When: Between 59 and 119 days in advance, depending on the region. Here’s a breakdown of the best times on average:
- Canada: 59 days in advance
- Mexico and Central America: 61 days in advance
- Caribbean: 76 days in advance
- South America: 81 days in advance
- South Pacific: 89 days in advance
- Asia: 90 days in advance
- Europe: 99 days in advance
- Africa and the Middle East: 119 days in advance
Why: The prime booking window for international trips is farther out than for domestic excursions, in part because these flights are generally costlier. The more expensive the purchase, the earlier the typical person plans, Surry says. If seats are grabbed early, that leaves a longer period for airlines to hike up prices for the remaining supply. Another explanation is that international fares are especially prone to seasonal variations. “So buying the lowest fare in high season as soon as dates are firm is generally a wise course of action,” said Robert Mann, president of R.W. Mann & Company, an airline industry analysis and consulting firm, in an email.

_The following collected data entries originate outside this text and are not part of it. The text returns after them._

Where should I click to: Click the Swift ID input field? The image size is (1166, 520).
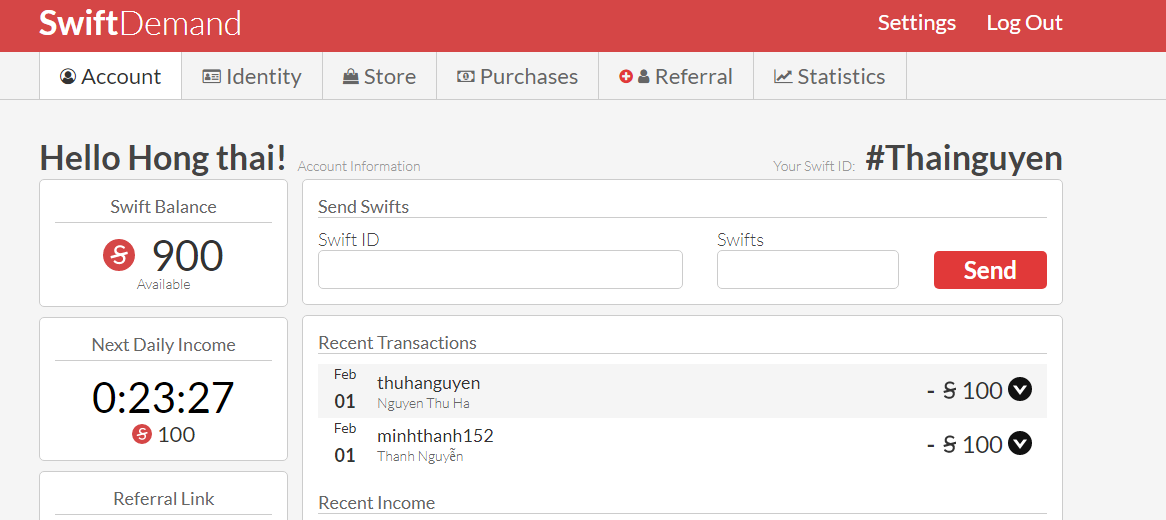pyautogui.click(x=500, y=270)
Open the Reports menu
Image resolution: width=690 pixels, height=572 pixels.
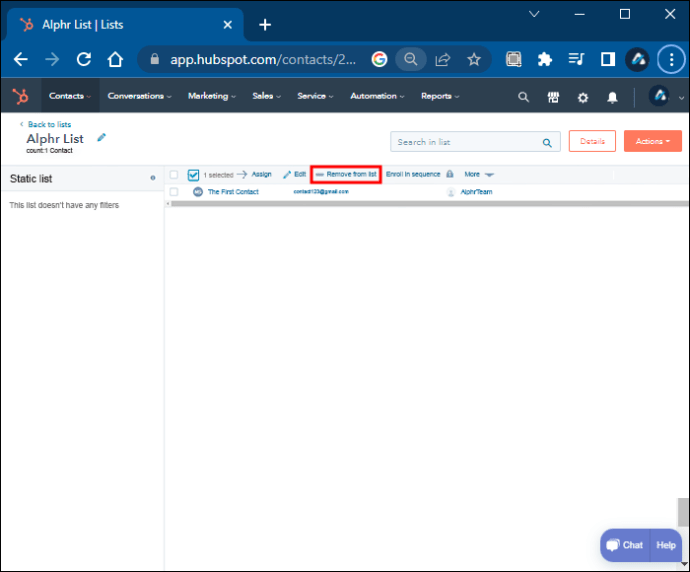440,96
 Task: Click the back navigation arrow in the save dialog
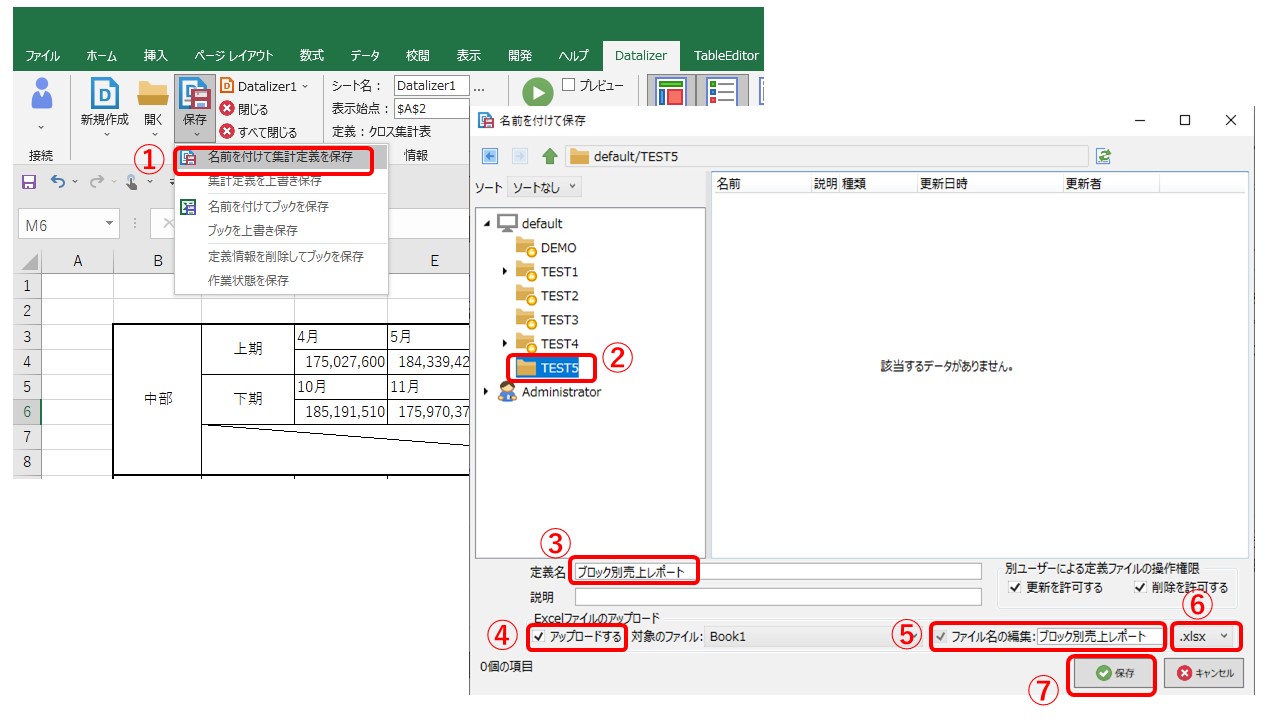[489, 155]
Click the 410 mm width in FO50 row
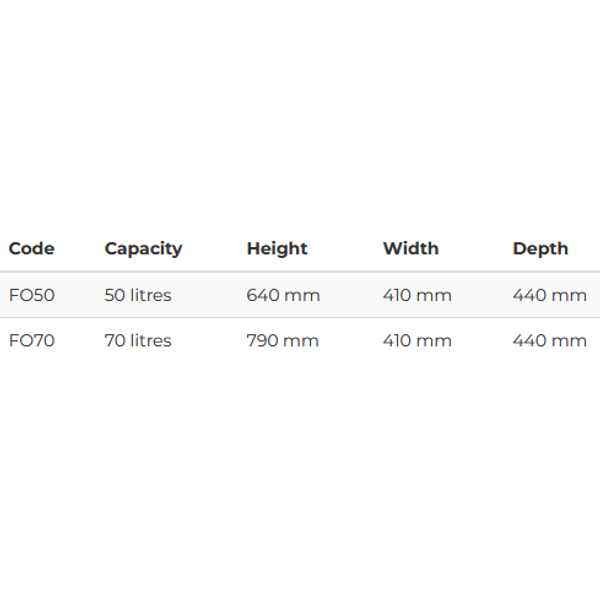The width and height of the screenshot is (600, 600). (x=417, y=295)
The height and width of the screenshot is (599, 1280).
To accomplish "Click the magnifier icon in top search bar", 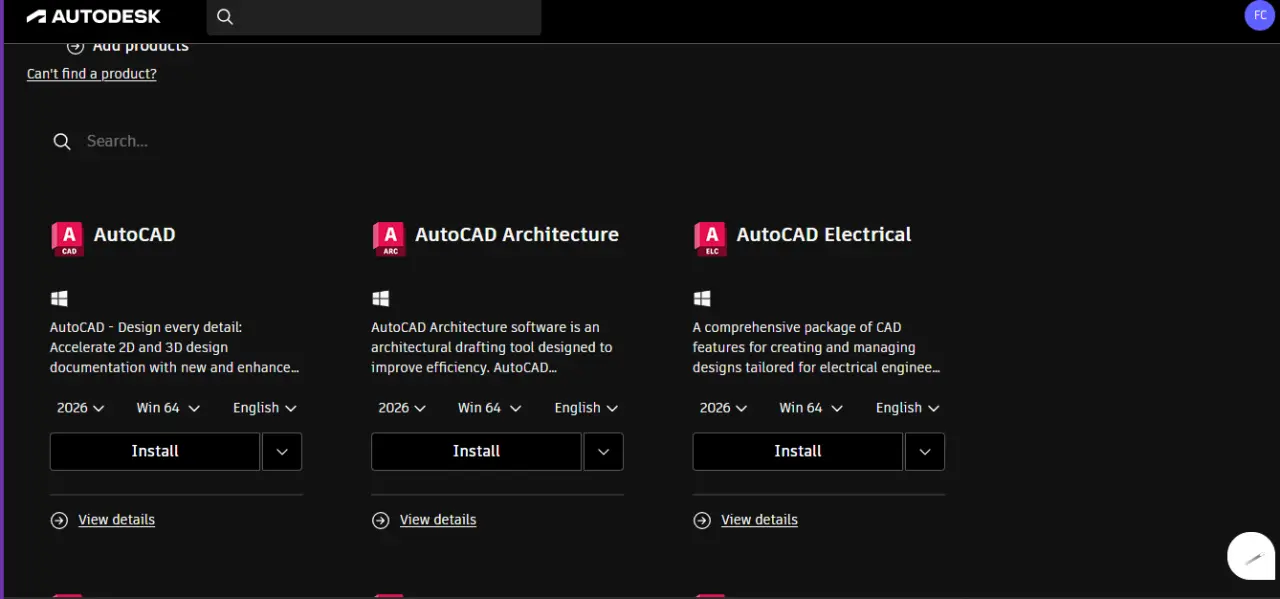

What to expect: Frequent, sometimes drastic, shifts in ticket costs.
Best days of the week to book
When: Wednesday and Thursday
Why: Computers normally control airline ticket prices using complex algorithms, which makes it difficult to predict the exact day when fares are lowest. However, humans decide when to schedule flash sales — short-lived deals that usually last a day or two — and these often pop up during the week, Surry says. This could explain why more destinations — in both domestic and international markets — see their lowest fares on Wednesdays and Thursdays than any other days, according to a study conducted by Hopper.
What to expect: Tickets might be less expensive — but not by much. The average savings between the best and worst days of the week to shop are about $10 for domestic markets and about $30 for international markets, according to Hopper.
“You’ll save a lot more by booking farther in advance, typically, than you will by picking a specific day of the week,” Surry says.
Note that prices vary based on which days of the week the departure and return are.
Anticipate seasonal anomalies
The above guidance won’t apply in all circumstances. Allow yourself extra buffer room for peak times, such as weekends and holidays. For less desirable periods, like the cold winter months, you can procrastinate a bit longer.
When to buy (for domestic flights):
- Winter: 54 days in advance
- Spring: 75 days in advance
- Summer: 76 days in advance
- Fall: 47 days in advance
Why: Sensing a pattern? That’s right — it’s another case of supply and demand. Seats sell out faster during busy seasons. The same goes for international voyages.
What to expect: Buying tickets on the best day versus the worst day for each season yields more than $200 in savings, according to CheapAir. However, there are exceptions within each season. With some high-demand travel times, ticket costs are relatively static. For example, domestic plane tickets are expected to hold steady around $300 round trip for Thanksgiving, according to data from Skyscanner, a travel search site.
Maximum savings for Christmas and New Year’s Eve can be found in the three to seven weeks leading up to each holiday.
More ways to save
Counting down the days isn’t always the best way to get a cheap flight. The next time you’re hunting for a deal, try these tips:
- Use a flight comparison tool. Apps and websites like Hopper, Skyscanner and Airfarewatchdog automatically track fares and can alert you to the best time to buy a ticket for your desired route.
- Check social media. Follow travel companies and airlines on sites like Twitter and Facebook for up-to-date sale announcements.
- Ask for a price adjustment. “If you find that the fare drops subsequent to your decision to buy, ask the carrier to match it. Some will, and Southwest and Alaska often do so without change fees,” Mann says. However, airlines will often issue refunds in the form of travel credit.
- Be flexible. Keeping your options open can help you save money. Try moving dates around or flying out of different airports.